Among my greatest pleasures is watching classic television. Unfortunately, I don’t get the chance to indulge as much as I once did. Work prevents me from queueing up old shows on DVD around the clock, of course. But my old late-night fix on Nickelodeon has also gone by the wayside through the years, as the classic shows get filtered out for lineup replacements both newer and weaker. So I take what I can get, when I can get it.
Recently I have been watching my way through The Honeymooners, perhaps the most iconic of all sitcoms. It still holds up well. Most modern sitcoms do well to wring two laughs per episode from me. It’s a rare Honeymooners episode that can’t match that in three minutes. I have found myself particularly drawn to Art Carney: his physical comedy, his ridiculous accent, his incessant affability. Though I know I haven’t seen him in anything before, he gives me a warm feeling of familiarity every time he appears.
Today, I figured out why. He reminds me of Yogi Bear. And there’s good reason. A quick web search confirmed that Daws Butler based Yogi’s voice on Carney. Every time I have smiled at Carney’s antics during these delightful old episodes, I believe I have done so with the subconscious hope that this time he will finally get that pic-a-nic basket.

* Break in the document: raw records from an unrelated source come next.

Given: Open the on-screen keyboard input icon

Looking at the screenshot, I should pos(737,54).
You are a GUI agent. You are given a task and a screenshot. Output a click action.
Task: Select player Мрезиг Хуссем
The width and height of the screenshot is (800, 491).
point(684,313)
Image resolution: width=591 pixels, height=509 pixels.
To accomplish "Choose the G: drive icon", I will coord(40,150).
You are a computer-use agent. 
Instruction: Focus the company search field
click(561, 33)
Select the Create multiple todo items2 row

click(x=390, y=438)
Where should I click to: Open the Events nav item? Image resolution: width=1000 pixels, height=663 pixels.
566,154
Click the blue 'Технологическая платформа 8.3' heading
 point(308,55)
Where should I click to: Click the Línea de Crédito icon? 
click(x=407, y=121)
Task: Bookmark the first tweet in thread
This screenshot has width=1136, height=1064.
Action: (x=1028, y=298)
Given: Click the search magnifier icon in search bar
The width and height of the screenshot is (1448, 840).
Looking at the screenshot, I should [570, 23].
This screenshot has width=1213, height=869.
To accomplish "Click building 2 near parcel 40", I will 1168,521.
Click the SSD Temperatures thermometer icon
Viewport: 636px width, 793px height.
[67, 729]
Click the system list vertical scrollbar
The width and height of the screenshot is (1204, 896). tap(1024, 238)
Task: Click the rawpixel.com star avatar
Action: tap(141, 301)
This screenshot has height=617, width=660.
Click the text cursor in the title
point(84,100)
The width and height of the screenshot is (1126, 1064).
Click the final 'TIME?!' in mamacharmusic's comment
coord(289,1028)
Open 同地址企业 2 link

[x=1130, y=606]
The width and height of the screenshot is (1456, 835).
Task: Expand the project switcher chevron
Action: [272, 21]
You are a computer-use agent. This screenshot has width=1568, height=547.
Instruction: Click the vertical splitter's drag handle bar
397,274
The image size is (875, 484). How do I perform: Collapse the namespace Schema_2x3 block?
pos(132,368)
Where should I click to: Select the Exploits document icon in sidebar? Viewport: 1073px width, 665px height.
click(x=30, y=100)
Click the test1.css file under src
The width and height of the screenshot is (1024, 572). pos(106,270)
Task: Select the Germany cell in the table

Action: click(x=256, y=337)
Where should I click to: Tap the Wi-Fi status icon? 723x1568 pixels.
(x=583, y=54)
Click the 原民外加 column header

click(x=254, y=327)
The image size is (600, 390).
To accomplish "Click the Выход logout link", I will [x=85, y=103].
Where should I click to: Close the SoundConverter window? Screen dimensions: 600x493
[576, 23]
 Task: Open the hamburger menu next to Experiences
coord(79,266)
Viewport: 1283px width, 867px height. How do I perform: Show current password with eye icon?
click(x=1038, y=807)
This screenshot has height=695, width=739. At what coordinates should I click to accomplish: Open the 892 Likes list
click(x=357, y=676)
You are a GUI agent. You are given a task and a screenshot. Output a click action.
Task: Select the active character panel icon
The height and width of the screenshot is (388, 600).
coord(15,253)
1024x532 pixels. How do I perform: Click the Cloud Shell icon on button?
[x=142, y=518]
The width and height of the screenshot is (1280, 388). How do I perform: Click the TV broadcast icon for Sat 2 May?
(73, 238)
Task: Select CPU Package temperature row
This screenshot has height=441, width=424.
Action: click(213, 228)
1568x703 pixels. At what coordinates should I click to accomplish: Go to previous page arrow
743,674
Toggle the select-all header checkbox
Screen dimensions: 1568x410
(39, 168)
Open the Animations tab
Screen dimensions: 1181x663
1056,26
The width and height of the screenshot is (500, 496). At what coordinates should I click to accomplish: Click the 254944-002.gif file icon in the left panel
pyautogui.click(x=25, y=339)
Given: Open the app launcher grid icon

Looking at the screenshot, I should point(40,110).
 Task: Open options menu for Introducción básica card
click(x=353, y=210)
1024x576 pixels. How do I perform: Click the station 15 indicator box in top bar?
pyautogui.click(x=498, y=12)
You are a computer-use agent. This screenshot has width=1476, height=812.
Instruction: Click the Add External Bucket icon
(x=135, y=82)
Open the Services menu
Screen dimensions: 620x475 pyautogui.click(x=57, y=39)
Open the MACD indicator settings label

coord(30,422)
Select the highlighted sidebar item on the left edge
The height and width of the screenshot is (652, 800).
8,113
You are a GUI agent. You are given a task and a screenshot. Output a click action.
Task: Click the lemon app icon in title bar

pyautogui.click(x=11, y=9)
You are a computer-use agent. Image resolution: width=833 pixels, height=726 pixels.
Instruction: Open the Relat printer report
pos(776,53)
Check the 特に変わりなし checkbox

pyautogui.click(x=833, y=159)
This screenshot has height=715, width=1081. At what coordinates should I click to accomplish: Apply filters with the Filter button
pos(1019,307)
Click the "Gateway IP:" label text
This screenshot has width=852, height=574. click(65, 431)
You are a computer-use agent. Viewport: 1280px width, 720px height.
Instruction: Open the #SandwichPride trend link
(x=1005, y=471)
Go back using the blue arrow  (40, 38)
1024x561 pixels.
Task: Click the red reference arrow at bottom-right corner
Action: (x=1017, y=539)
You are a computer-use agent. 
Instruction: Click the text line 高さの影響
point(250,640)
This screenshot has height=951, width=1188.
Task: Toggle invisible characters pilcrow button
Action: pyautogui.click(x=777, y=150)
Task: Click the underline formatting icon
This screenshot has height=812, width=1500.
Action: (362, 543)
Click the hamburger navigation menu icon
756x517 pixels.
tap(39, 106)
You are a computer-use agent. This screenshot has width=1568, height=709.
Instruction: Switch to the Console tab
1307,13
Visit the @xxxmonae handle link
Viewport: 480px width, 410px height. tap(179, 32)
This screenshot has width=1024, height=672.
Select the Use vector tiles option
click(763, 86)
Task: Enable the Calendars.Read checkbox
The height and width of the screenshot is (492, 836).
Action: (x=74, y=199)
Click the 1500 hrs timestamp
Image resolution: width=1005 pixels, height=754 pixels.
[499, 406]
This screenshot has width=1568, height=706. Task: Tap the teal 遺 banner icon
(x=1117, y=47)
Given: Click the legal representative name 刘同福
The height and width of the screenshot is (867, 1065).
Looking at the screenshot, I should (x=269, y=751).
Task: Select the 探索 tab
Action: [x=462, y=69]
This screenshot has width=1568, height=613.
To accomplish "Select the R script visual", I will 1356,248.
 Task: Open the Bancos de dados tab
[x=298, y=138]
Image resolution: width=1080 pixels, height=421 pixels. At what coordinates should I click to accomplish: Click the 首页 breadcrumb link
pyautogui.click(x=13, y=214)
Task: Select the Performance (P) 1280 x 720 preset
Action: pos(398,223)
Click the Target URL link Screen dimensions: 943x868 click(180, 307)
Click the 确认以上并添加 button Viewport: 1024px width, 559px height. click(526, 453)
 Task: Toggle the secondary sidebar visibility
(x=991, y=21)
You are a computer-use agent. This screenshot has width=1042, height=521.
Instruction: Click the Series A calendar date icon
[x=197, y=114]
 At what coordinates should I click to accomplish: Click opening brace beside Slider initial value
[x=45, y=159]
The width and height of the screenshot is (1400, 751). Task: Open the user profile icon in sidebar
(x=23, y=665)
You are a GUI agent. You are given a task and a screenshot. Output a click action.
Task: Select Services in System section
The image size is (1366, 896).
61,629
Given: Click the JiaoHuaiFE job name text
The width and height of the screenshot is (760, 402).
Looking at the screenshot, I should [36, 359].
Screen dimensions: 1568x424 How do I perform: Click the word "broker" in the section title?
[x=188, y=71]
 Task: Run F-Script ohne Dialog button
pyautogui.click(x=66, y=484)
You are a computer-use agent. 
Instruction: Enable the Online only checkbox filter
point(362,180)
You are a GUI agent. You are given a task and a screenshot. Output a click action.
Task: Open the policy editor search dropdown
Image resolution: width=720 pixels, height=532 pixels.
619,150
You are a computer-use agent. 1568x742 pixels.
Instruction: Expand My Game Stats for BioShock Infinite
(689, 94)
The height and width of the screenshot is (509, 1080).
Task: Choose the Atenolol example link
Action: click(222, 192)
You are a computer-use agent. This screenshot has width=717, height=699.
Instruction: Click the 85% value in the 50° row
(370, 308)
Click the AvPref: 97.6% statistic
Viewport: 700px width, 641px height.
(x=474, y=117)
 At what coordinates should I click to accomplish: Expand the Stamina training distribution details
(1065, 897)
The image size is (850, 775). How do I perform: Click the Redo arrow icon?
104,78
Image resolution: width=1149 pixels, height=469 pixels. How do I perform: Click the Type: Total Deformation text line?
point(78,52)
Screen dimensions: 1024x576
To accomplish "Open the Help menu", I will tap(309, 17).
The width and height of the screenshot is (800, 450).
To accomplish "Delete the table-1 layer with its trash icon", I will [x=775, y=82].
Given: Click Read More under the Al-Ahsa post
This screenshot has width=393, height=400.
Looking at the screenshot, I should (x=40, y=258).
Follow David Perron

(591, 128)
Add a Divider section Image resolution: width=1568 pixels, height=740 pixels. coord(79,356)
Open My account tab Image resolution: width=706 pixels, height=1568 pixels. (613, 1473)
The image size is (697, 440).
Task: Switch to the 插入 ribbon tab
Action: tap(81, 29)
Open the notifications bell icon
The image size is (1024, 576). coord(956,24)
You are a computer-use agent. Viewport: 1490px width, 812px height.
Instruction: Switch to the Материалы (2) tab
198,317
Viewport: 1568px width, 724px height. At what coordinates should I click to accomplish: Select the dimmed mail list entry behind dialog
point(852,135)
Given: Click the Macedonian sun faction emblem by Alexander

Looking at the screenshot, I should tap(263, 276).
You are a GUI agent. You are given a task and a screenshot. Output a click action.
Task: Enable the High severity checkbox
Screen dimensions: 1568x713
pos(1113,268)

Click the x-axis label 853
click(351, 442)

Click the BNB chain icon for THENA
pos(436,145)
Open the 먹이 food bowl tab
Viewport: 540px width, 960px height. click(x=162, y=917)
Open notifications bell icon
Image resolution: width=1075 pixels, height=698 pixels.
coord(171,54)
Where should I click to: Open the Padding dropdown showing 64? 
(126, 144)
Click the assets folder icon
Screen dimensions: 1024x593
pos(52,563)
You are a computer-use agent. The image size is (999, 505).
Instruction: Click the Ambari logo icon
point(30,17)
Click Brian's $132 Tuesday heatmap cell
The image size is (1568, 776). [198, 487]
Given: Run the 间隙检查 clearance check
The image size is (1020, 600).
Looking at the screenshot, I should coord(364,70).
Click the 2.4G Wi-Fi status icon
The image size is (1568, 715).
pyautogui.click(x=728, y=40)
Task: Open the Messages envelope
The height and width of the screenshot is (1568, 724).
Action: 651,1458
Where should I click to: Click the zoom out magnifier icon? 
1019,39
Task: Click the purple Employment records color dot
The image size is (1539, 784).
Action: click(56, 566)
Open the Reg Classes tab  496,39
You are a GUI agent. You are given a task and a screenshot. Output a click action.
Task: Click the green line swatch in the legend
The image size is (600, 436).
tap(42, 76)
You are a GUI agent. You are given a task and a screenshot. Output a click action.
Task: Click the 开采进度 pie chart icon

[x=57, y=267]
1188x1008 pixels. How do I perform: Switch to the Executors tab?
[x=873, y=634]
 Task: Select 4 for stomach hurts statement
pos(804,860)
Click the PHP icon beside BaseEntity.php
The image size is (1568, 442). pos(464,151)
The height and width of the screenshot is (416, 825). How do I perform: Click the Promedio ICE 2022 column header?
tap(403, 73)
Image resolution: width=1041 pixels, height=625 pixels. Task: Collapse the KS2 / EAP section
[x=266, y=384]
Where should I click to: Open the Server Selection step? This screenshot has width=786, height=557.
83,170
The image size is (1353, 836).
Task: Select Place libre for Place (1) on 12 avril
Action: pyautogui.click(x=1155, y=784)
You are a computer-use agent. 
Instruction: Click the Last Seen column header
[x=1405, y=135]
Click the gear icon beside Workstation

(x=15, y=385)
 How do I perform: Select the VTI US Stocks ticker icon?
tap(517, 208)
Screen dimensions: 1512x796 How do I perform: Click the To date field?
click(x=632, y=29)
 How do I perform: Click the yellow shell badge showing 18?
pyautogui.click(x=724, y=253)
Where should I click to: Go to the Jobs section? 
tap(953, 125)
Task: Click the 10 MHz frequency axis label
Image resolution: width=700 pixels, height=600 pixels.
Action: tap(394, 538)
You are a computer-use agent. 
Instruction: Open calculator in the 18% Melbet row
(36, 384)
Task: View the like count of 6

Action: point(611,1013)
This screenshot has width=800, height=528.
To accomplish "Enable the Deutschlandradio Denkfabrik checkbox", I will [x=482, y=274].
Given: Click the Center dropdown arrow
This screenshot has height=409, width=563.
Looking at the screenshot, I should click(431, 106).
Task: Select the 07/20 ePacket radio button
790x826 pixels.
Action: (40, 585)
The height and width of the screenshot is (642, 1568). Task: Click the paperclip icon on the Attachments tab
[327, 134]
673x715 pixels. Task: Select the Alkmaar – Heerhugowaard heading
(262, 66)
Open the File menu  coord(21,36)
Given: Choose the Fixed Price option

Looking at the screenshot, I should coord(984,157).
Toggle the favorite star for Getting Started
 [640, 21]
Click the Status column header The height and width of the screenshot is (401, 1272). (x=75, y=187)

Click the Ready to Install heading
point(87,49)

This identification set me thinking about those ur-stories and ur-characters that break free of specific incarnations to be recreated in countless other works. The Honeymooners is certainly one of the best examples of this phenomenon. What is The Flintstones, after all, but the adventures of the Kramdens and Nortons in the Stone Age? Ralph and Alice Kramden, the loud-mouthed fat husband and his wife of shrill voice and common sense, are reincarnated over and over again in sitcoms with only minor variations on the form: Archie and Edith Bunker, Al and Peggy Bundy, Peter and Lois Griffin, and many more iterations. And they often have a neighbor or friend reminiscent in some way of Ed Norton. Situation comedy may never outgrow The Honeymooners.
So I ask you – what are the ur-stories and ur-characters in science fiction and fantasy? Obviously The Lord of the Rings is the most prominent example, so I’ll take it off the table by mentioning it. What are the stories we tell and retell as a community, the old characters we bring back for new tales in new guises? And what on the shelves today will contribute pieces of itself to the writers of the future?